----- INFORMATION GIVEN
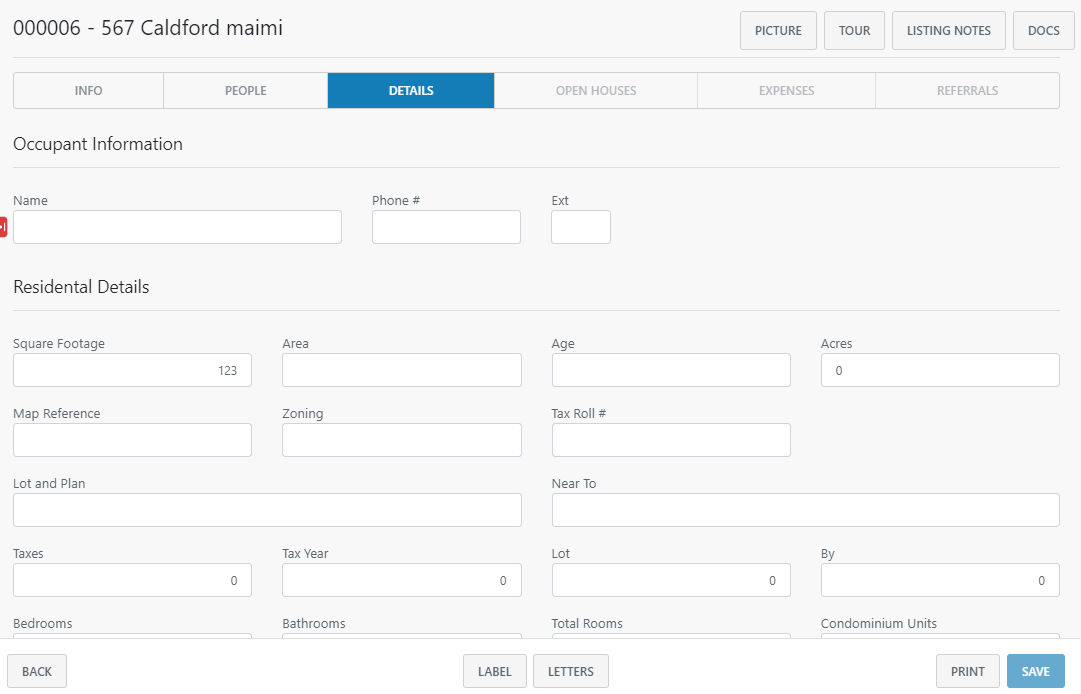Open the LETTERS function
1081x694 pixels.
pos(571,670)
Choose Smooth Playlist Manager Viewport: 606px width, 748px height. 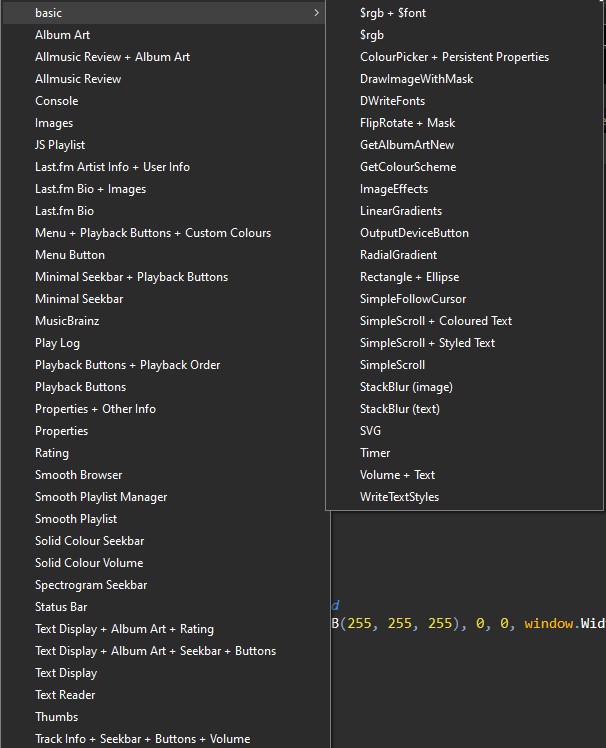101,497
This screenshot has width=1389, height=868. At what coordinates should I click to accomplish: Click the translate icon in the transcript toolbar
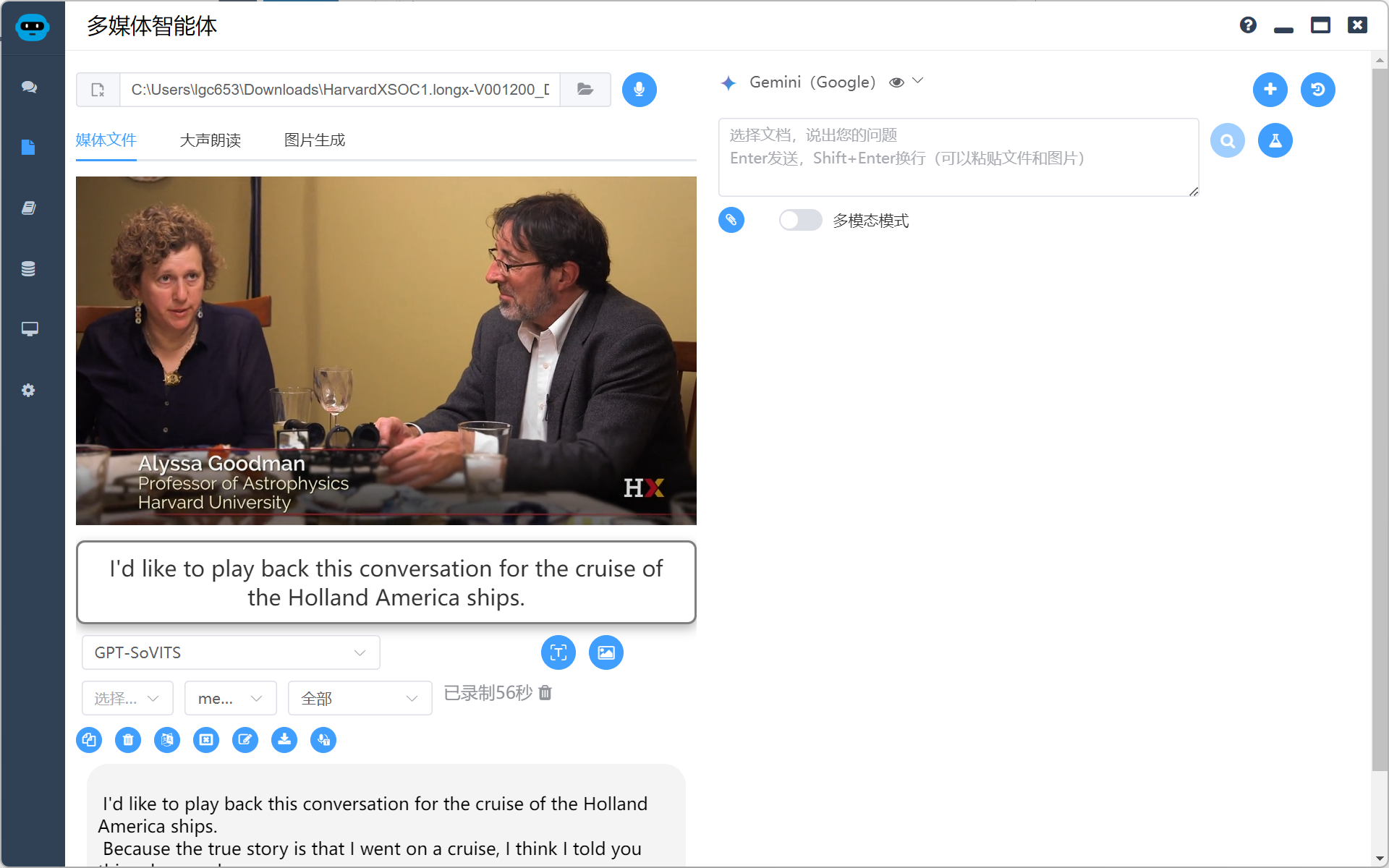coord(167,740)
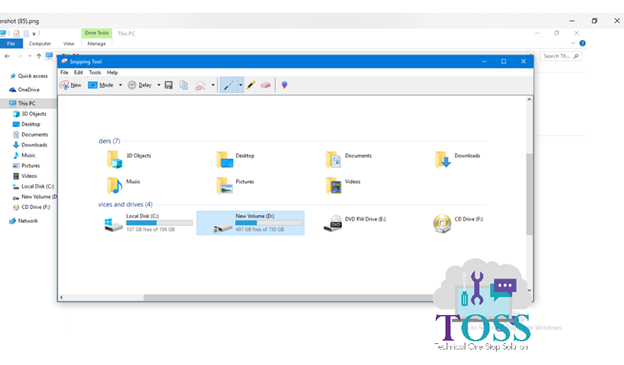
Task: Open the Tools menu in Snipping Tool
Action: coord(95,72)
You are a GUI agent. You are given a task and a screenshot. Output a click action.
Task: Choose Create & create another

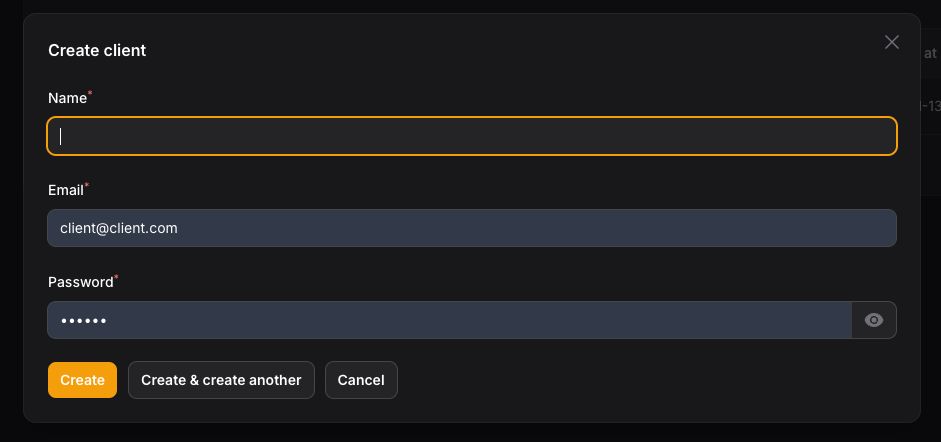click(x=221, y=380)
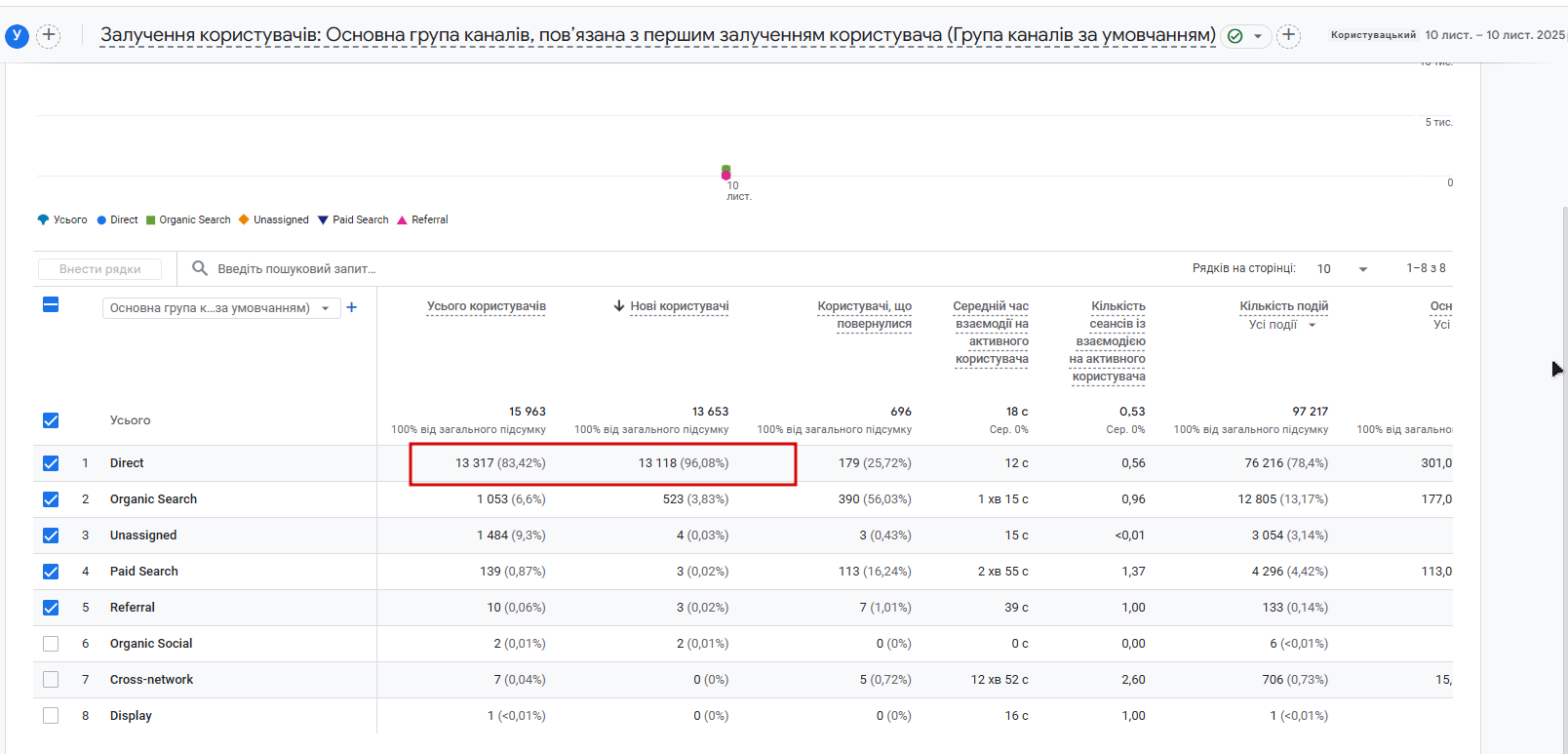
----------
Copy out everything from the line containing "This screenshot has" down to the end of the entries, keeping each line exactly as it is and leaving out the pictures.

# [OUTPUT]
This screenshot has width=1389, height=868. At what coordinates should I click to accomplish: Click the translate icon in the transcript toolbar
coord(167,740)
Task: Open the Tools menu in Snipping Tool
Action: coord(95,72)
You are a GUI agent. You are given a task and a screenshot. Output a click action.
Task: Choose Create & create another

click(x=221, y=380)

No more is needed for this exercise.